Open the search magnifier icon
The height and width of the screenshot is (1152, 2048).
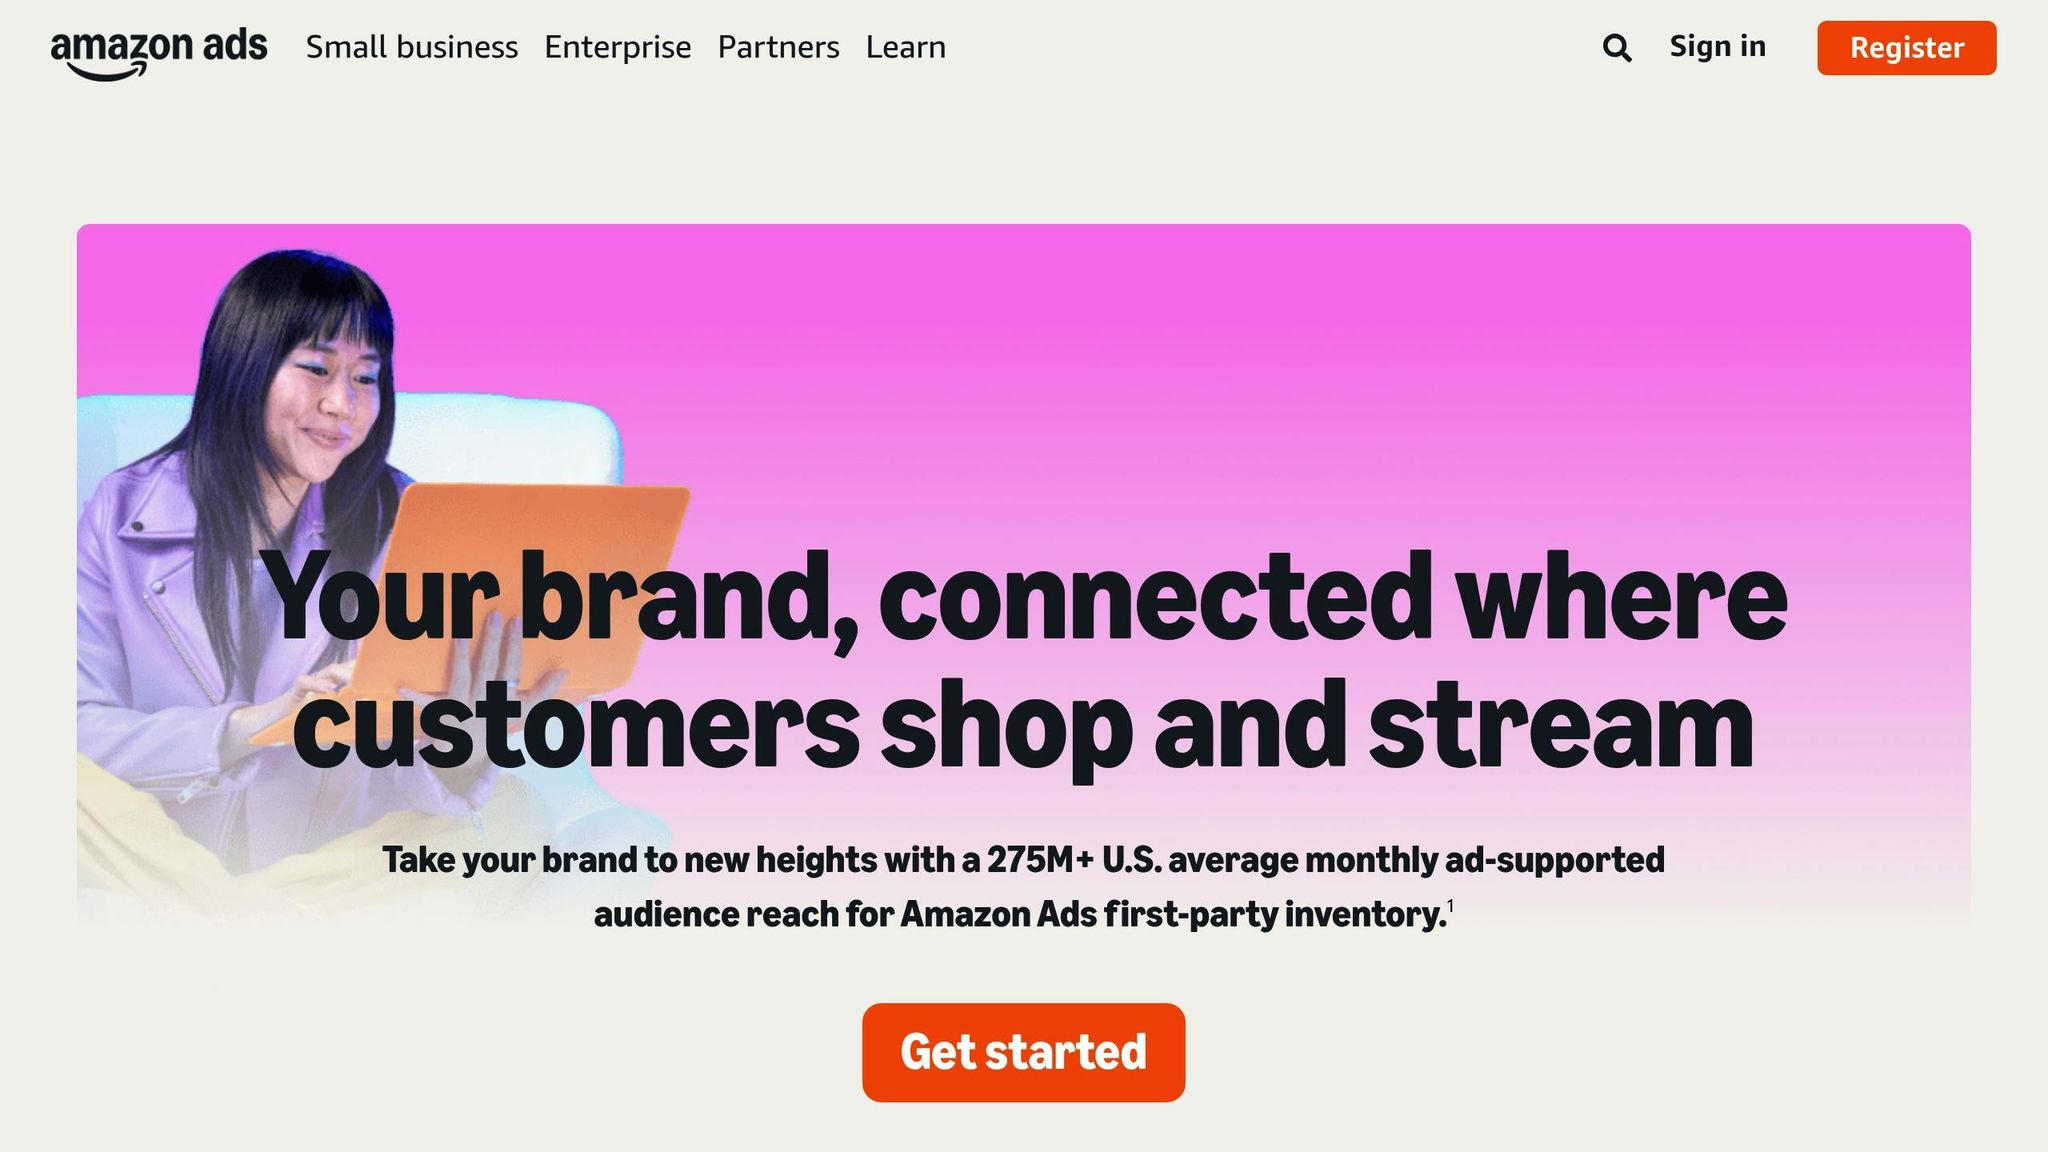1616,47
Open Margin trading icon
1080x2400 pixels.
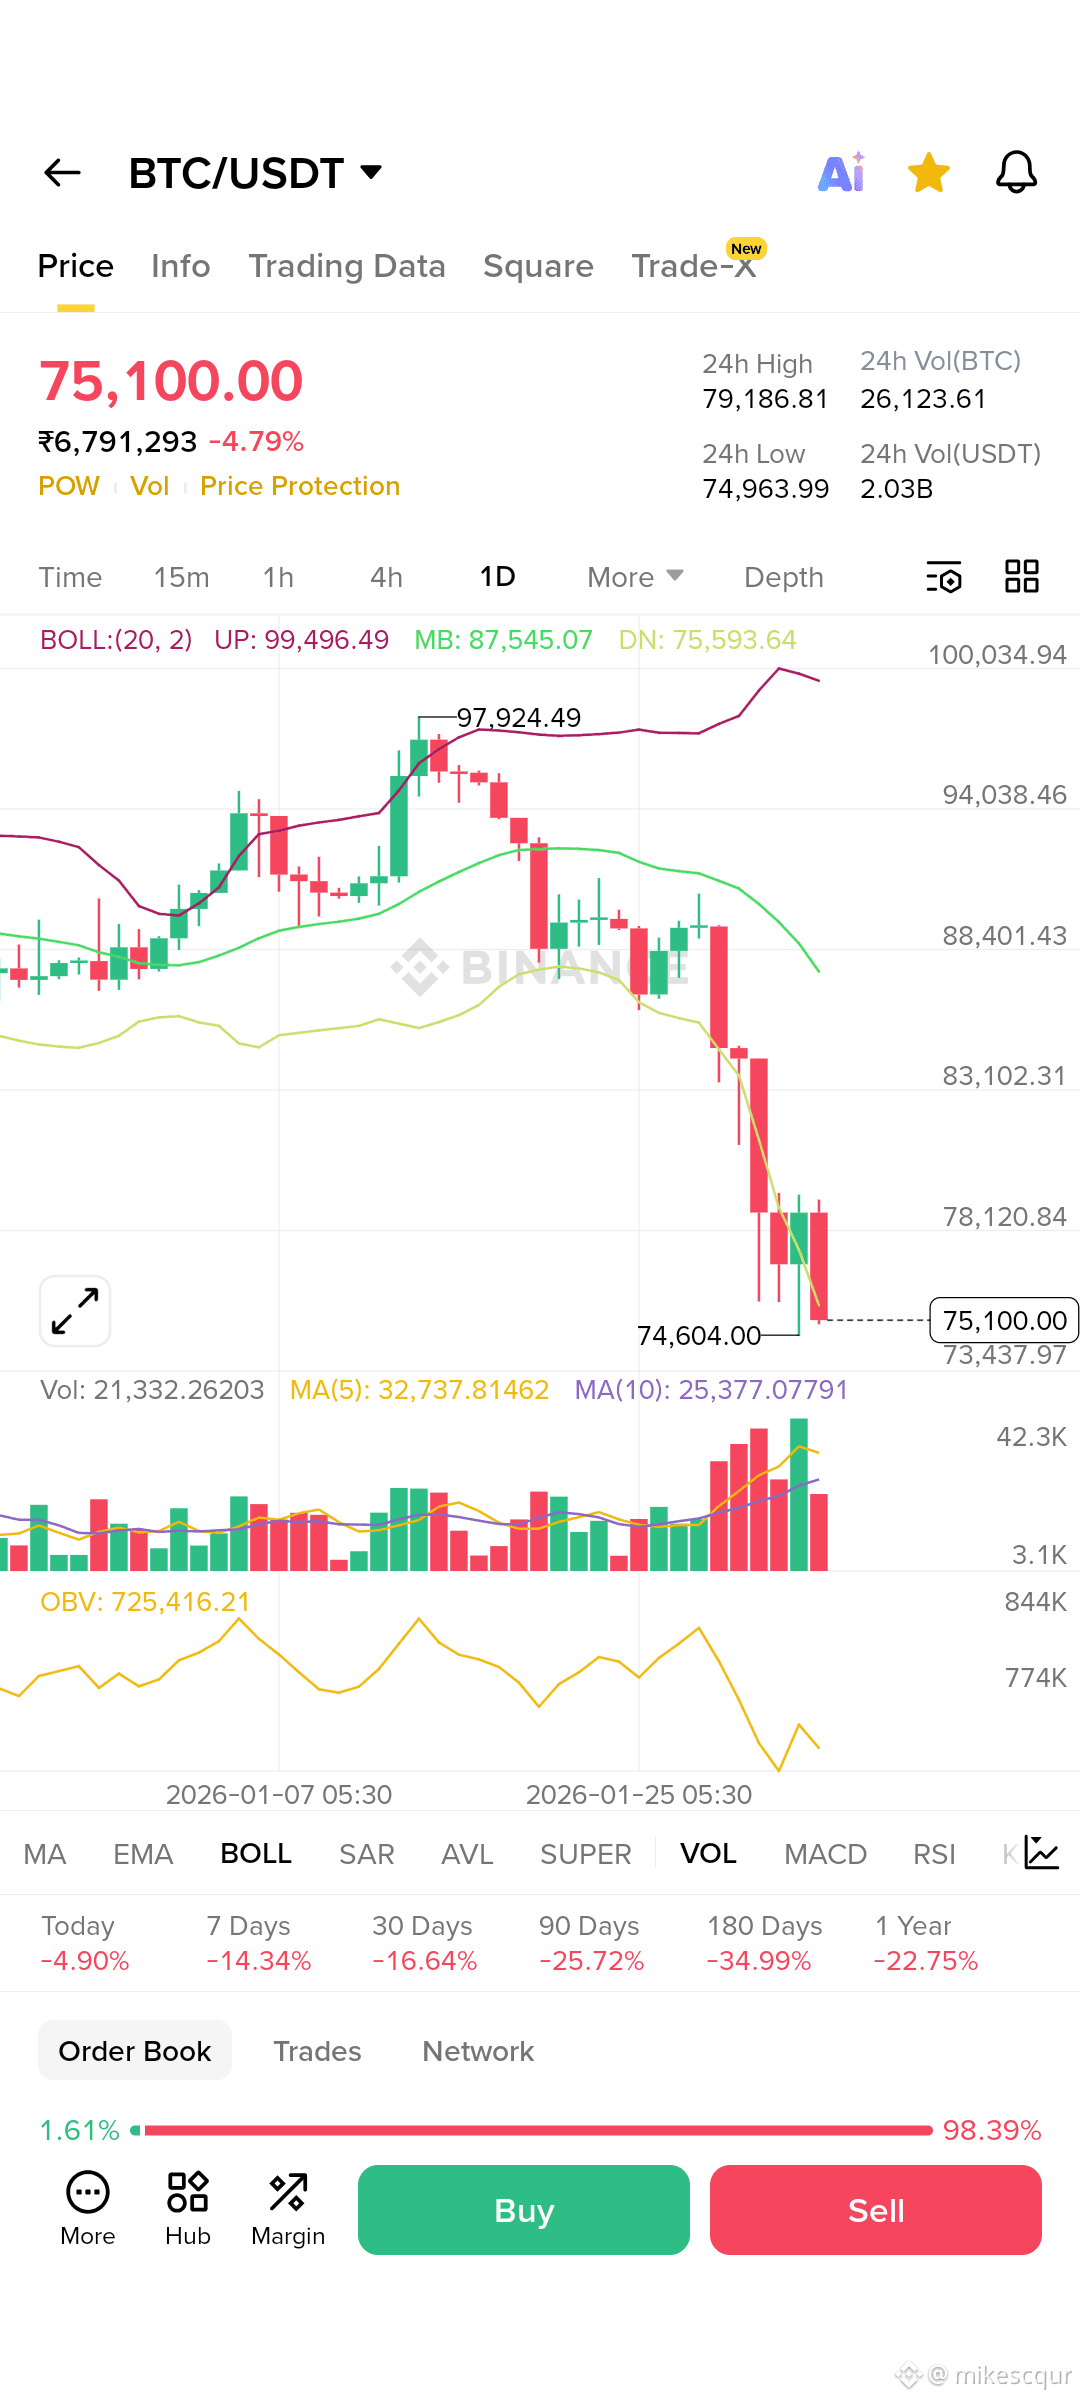click(x=288, y=2209)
# # #
Work request
All records must be output exactly as they are, except for the pictures, which are left out.

Solution for this exercise
Open the search magnifier icon
The height and width of the screenshot is (1152, 2048).
1616,47
Open Margin trading icon
1080x2400 pixels.
click(x=288, y=2209)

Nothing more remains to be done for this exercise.